§ **Task statement**
Answer these questions from the excerpt below.
1. In what year did Kristopher Clarke go missing?
2. What reservation did he go missing from?
3. Which publication did Murdoch serve as a contributing editor?

§ **Excerpt**

When a 29-year old white contractor named Kristopher Clarke went missing from the Fort Berthold Reservation in 2012, Yellowbird-Chase felt compelled to investigate. Soon, she became obsessed, chasing down leads, interviewing possible witnesses, staying up until all hours piecing together clues. She forged an uncomfortable friendship with Clarke’s estranged mother, made enemies of the people she believes were involved in Clarke’s disappearance, and discovered a rotten core lurking beneath the surface of her small community.

Murdoch, a journalist, details the effect the Bakken oil boom has had on North Dakota and specifically on the Mandan Hidatsa Arikara Nation—the tremendous influx of wealth, outside interests, and lawlessness that pervades Yellowbird-Crane’s reservation. Murdoch shows us the historic and ongoing tragedies of exploitation—of both natural resources and people. She also deftly captures the essence of Yellowbird-Chase, at times scattered and brusque, at others laser-focused, manipulative—even charming. Murdoch recognizes that her own white privilege is problematic in sharing Yellowbird-Chase’s story. Her bona fides: her long tenure reporting on the American West and specifically issues in Indian Country. Murdoch was a contributing editor for High Country News.

§ **Data listing**
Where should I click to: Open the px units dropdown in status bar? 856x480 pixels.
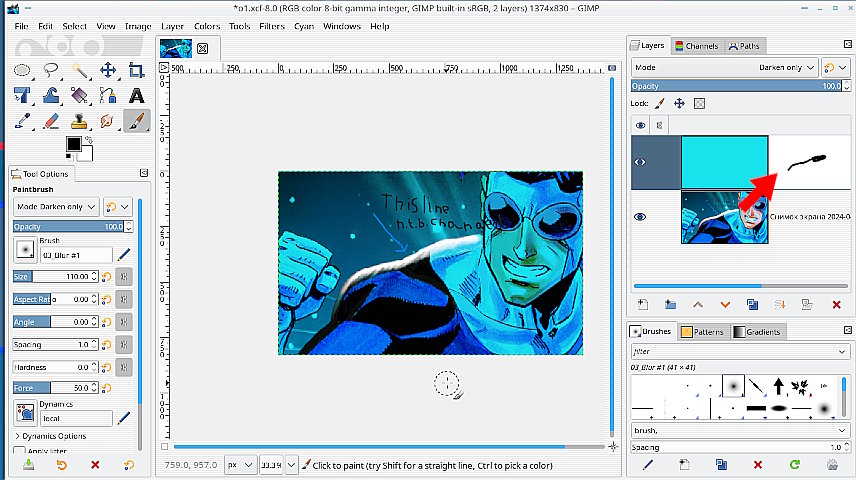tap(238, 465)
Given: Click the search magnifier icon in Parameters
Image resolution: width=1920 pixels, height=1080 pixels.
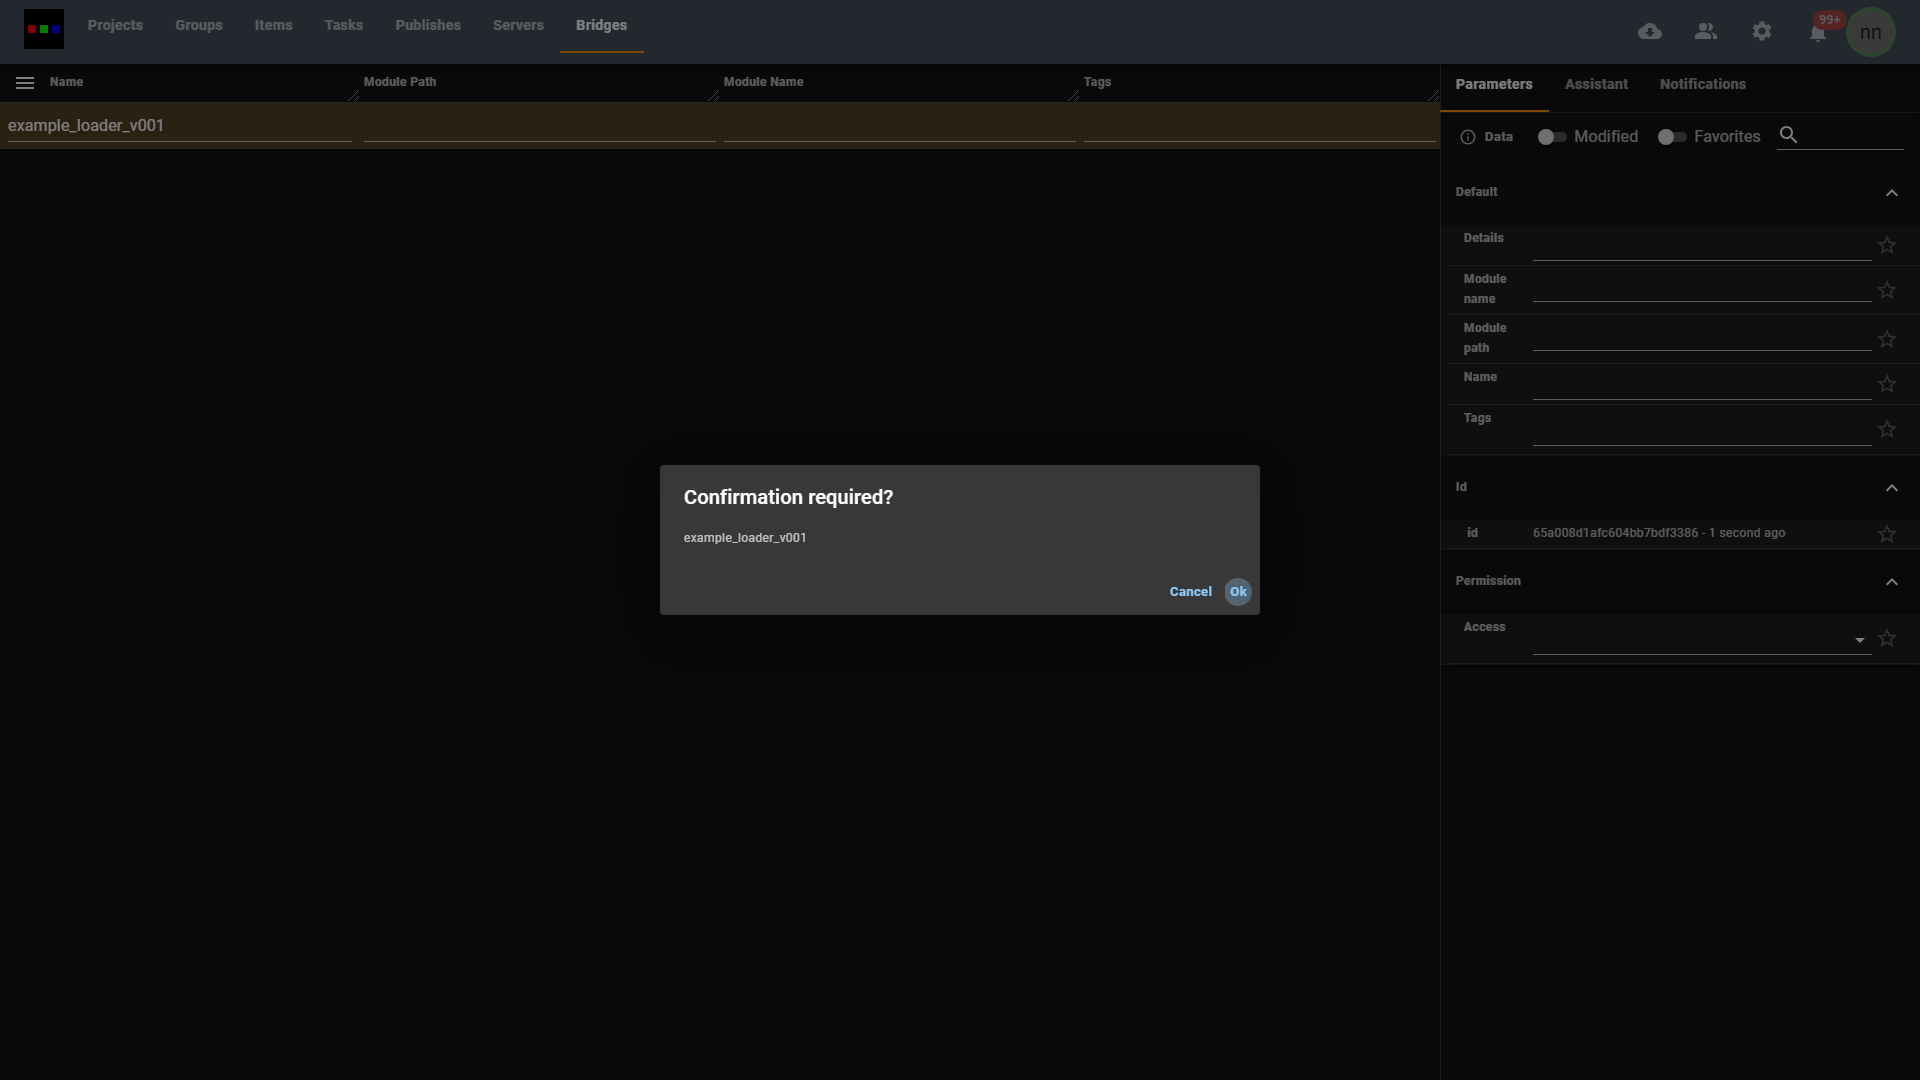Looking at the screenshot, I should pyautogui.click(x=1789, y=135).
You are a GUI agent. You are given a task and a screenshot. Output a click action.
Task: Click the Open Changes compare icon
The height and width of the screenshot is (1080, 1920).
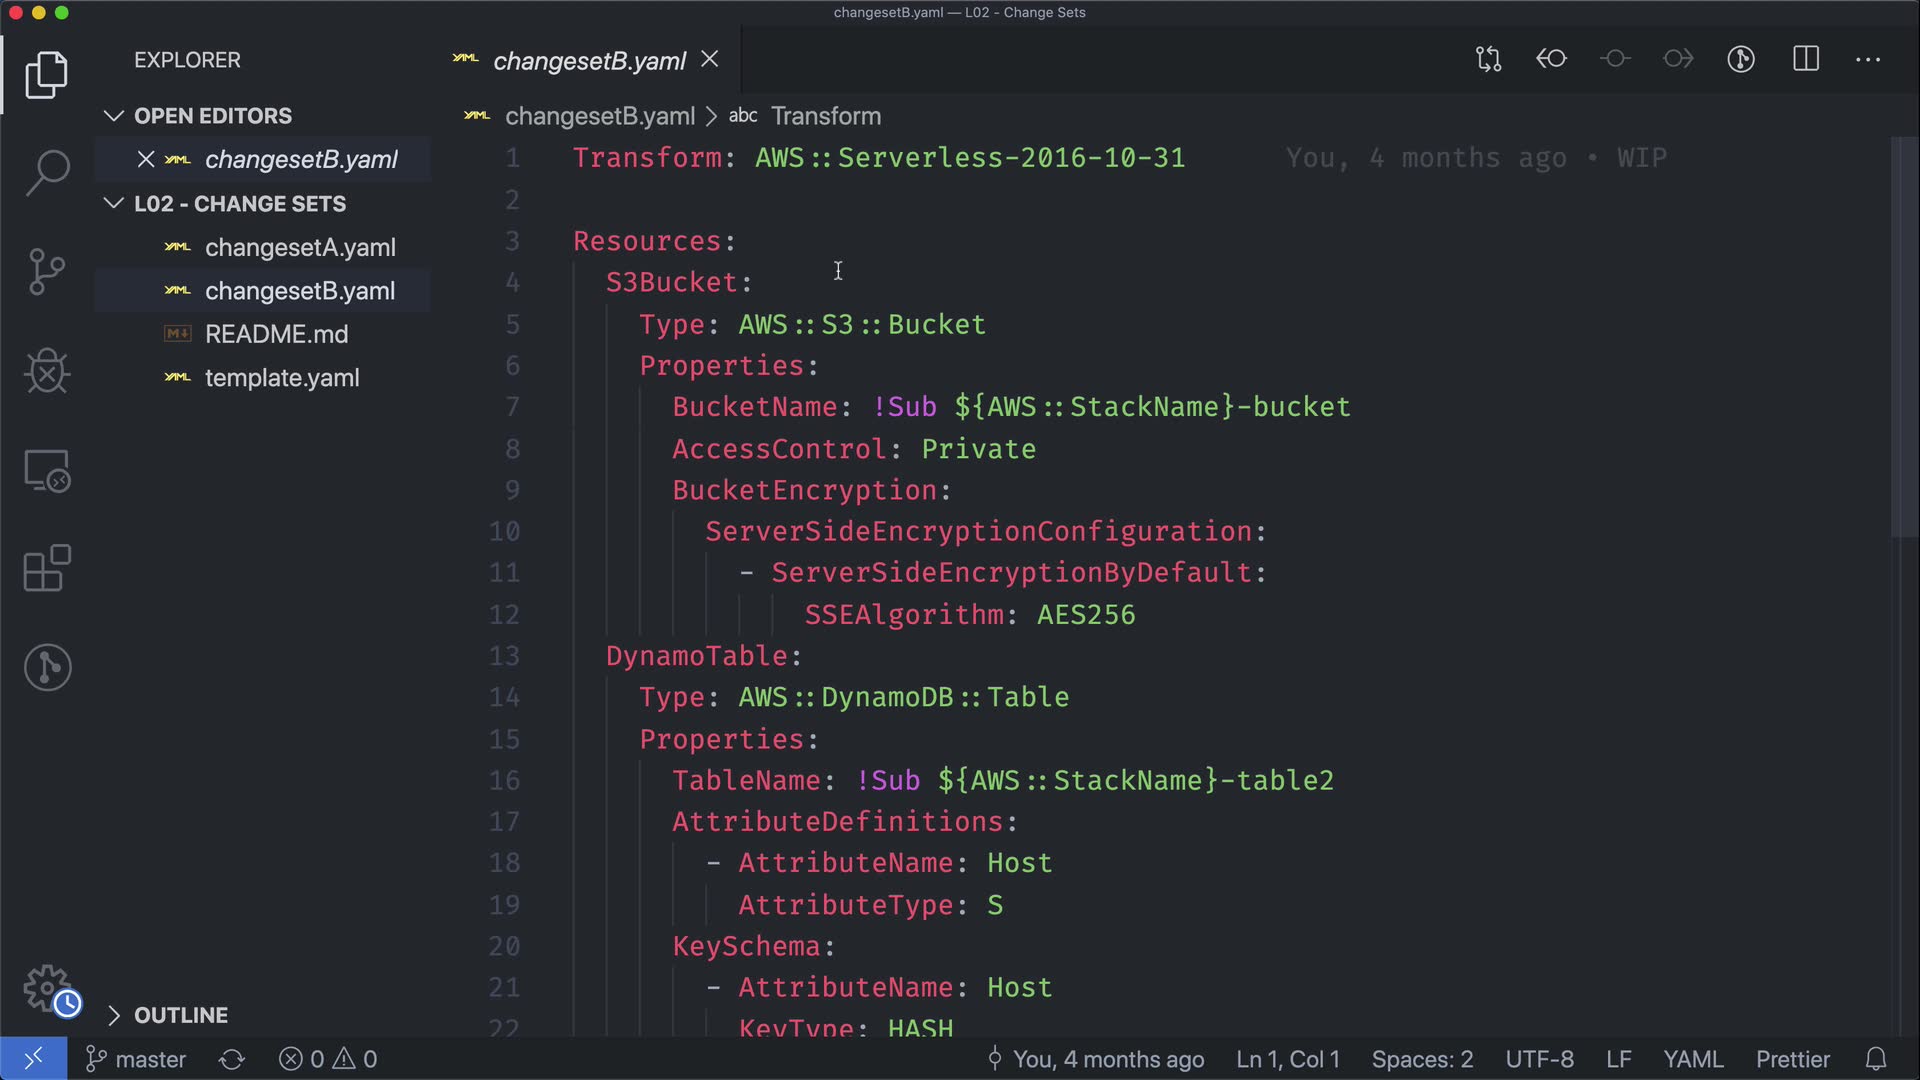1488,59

§ **Exercise solution**
1. 2012
2. The Fort Berthold Reservation
3. High Country News